— PROBLEM —
Beginning with the line containing "You are a computer-use" and ending at the last line of the data, set down every line exactly, leaving out all pictures.

— LISTED ENTRIES —
##########

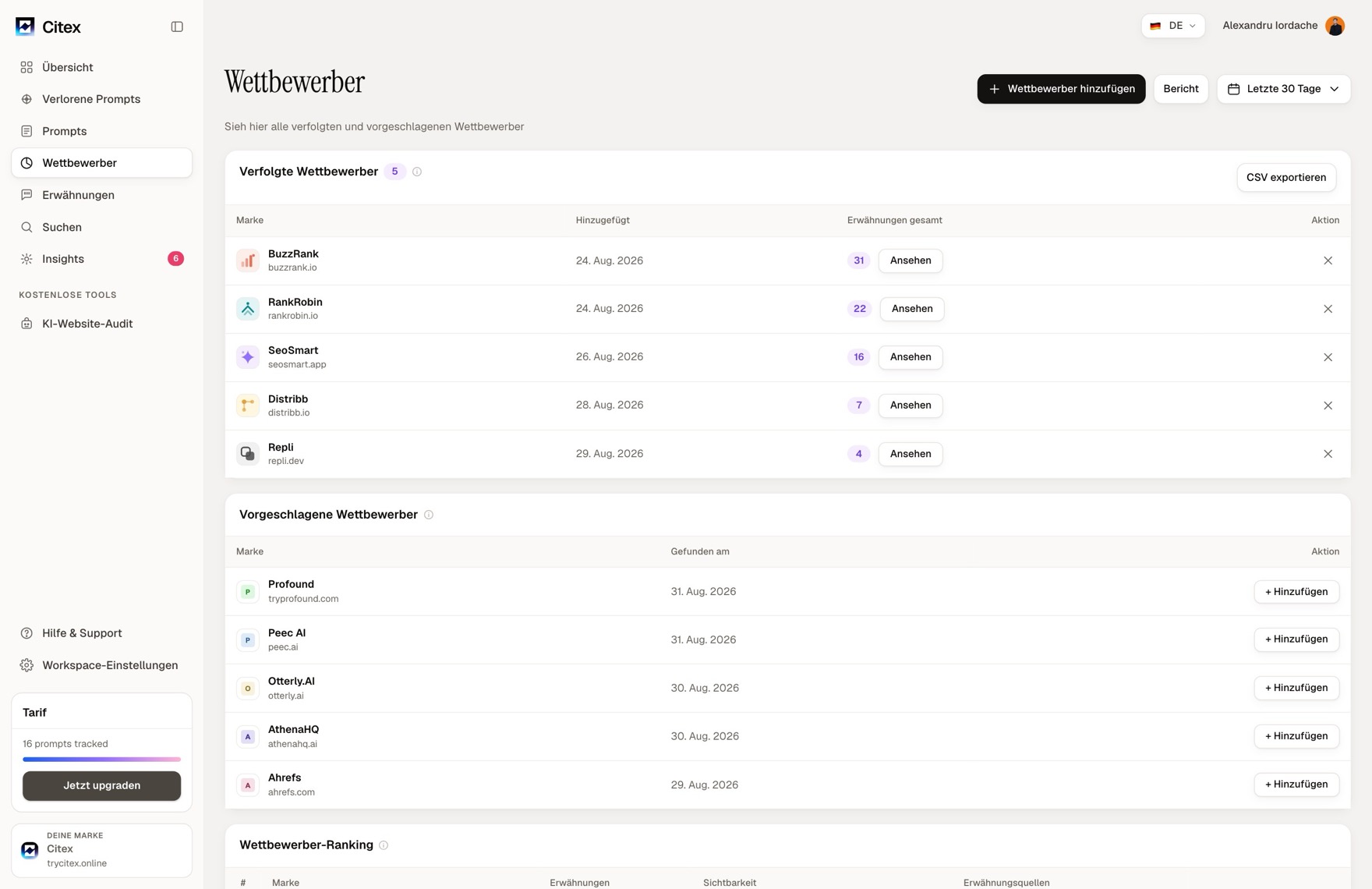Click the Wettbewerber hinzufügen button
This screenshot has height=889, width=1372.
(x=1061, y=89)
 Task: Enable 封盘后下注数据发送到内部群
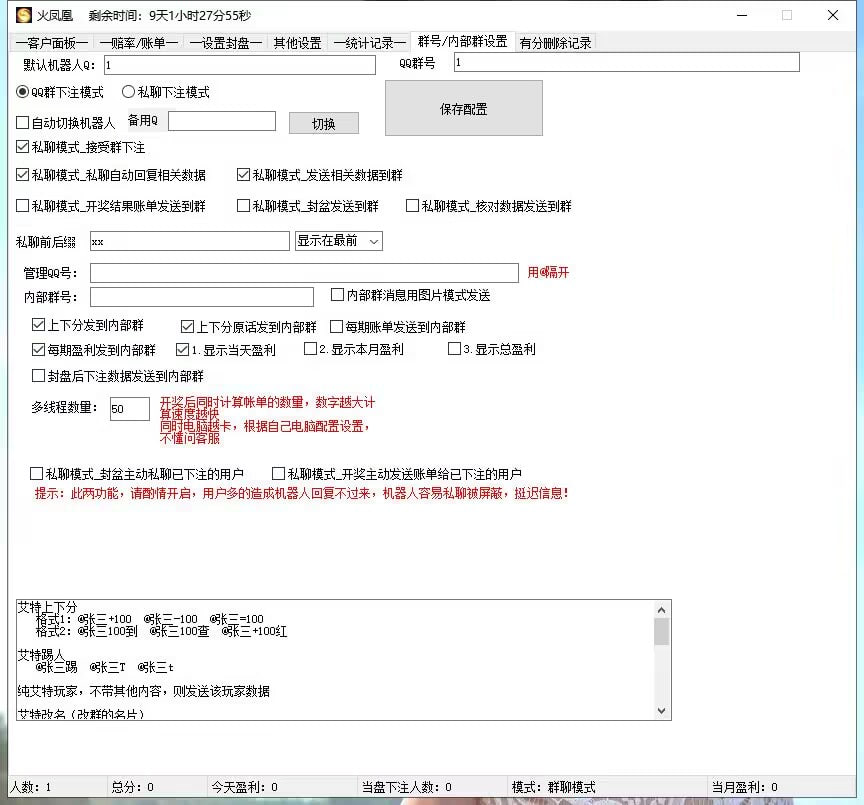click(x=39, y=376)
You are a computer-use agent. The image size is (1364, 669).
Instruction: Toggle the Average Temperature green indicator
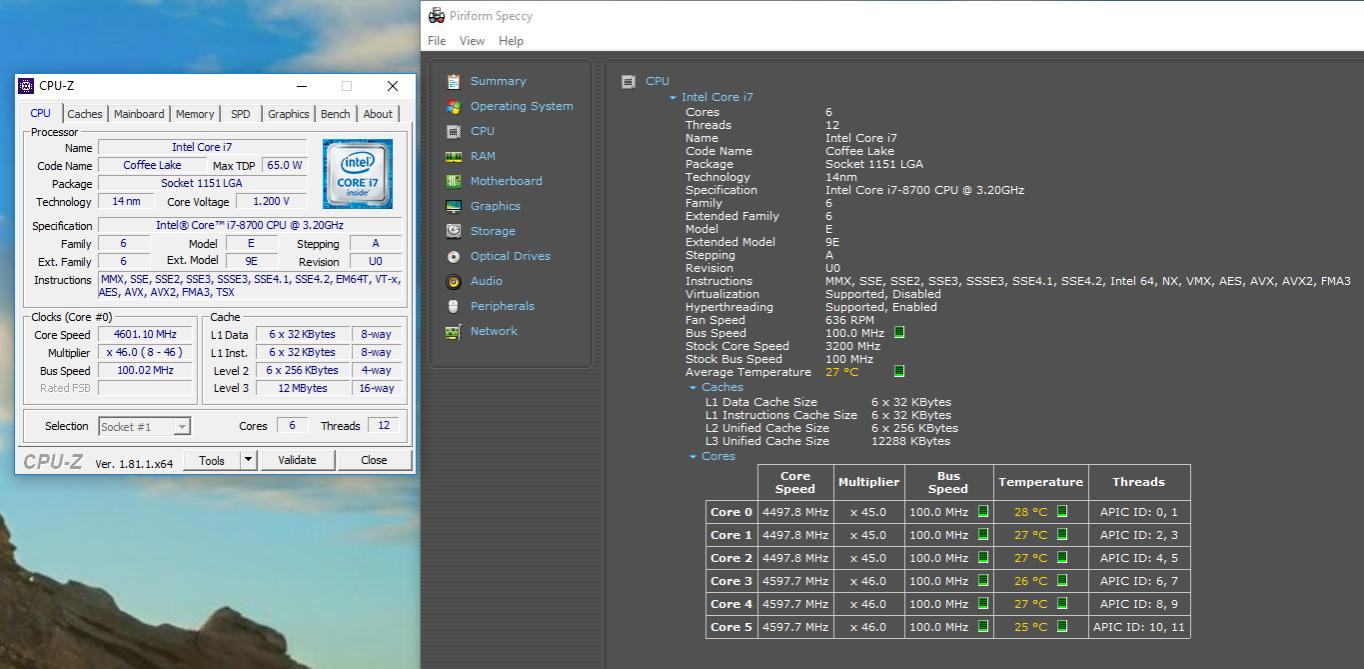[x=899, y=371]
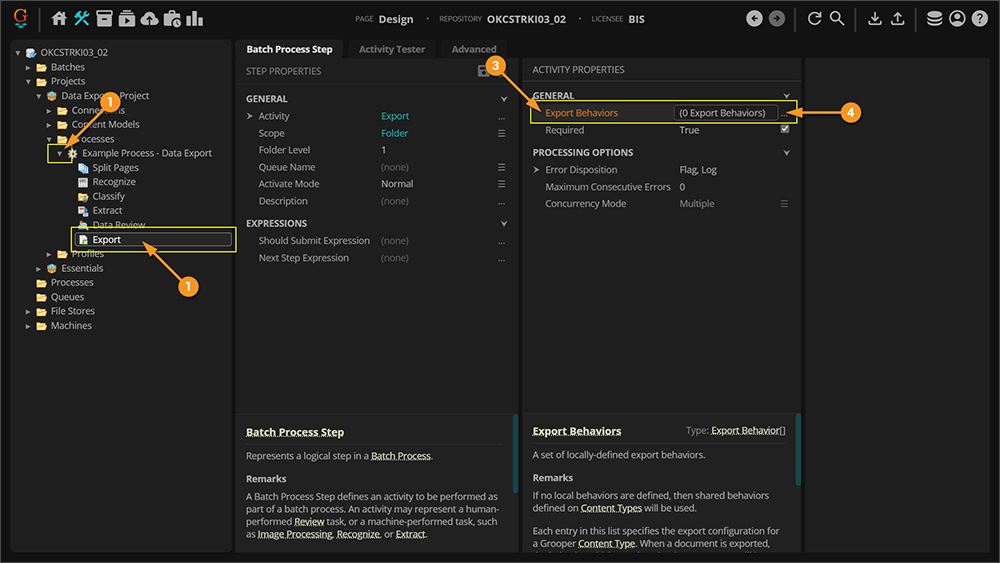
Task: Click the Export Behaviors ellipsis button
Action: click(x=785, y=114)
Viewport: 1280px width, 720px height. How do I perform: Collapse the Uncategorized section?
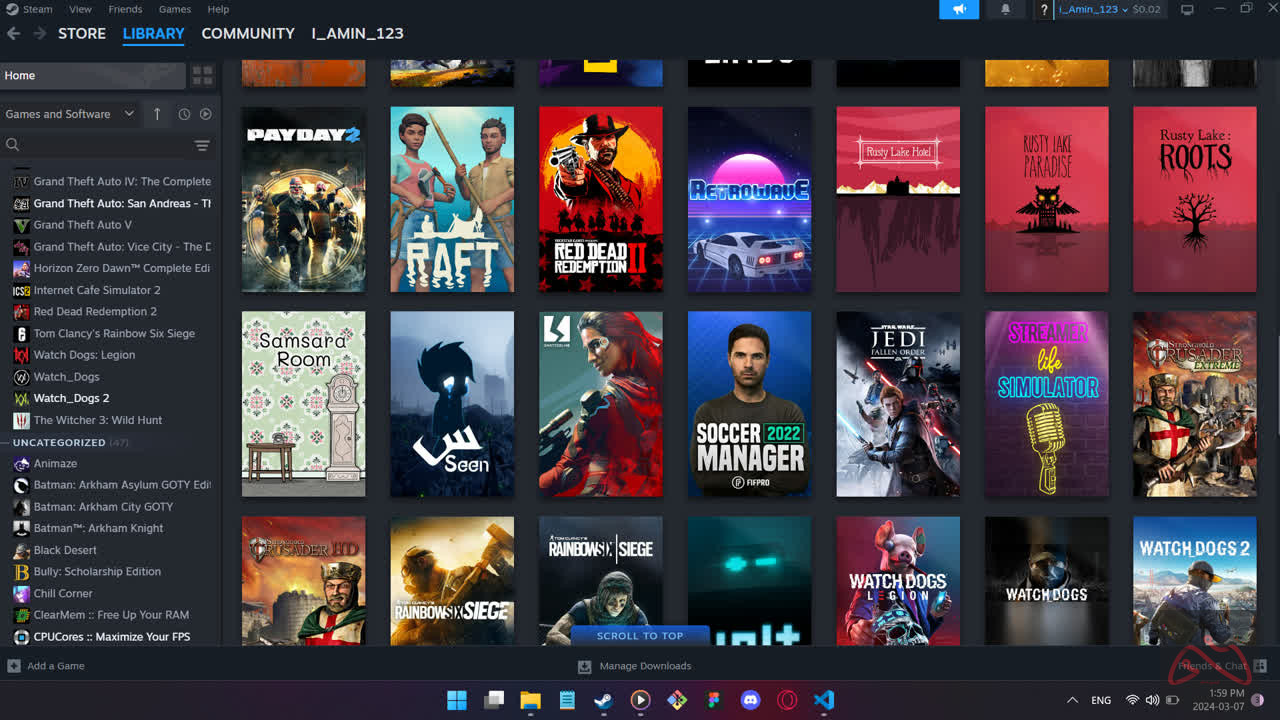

##########

— OUTPUT OF THE TASK —
You are a computer-use agent. The image size is (1364, 669).
Instruction: Toggle the Average Temperature green indicator
[x=899, y=371]
Task: Click the Export Behaviors ellipsis button
Action: click(x=785, y=114)
Viewport: 1280px width, 720px height. How do I perform: Collapse the Uncategorized section?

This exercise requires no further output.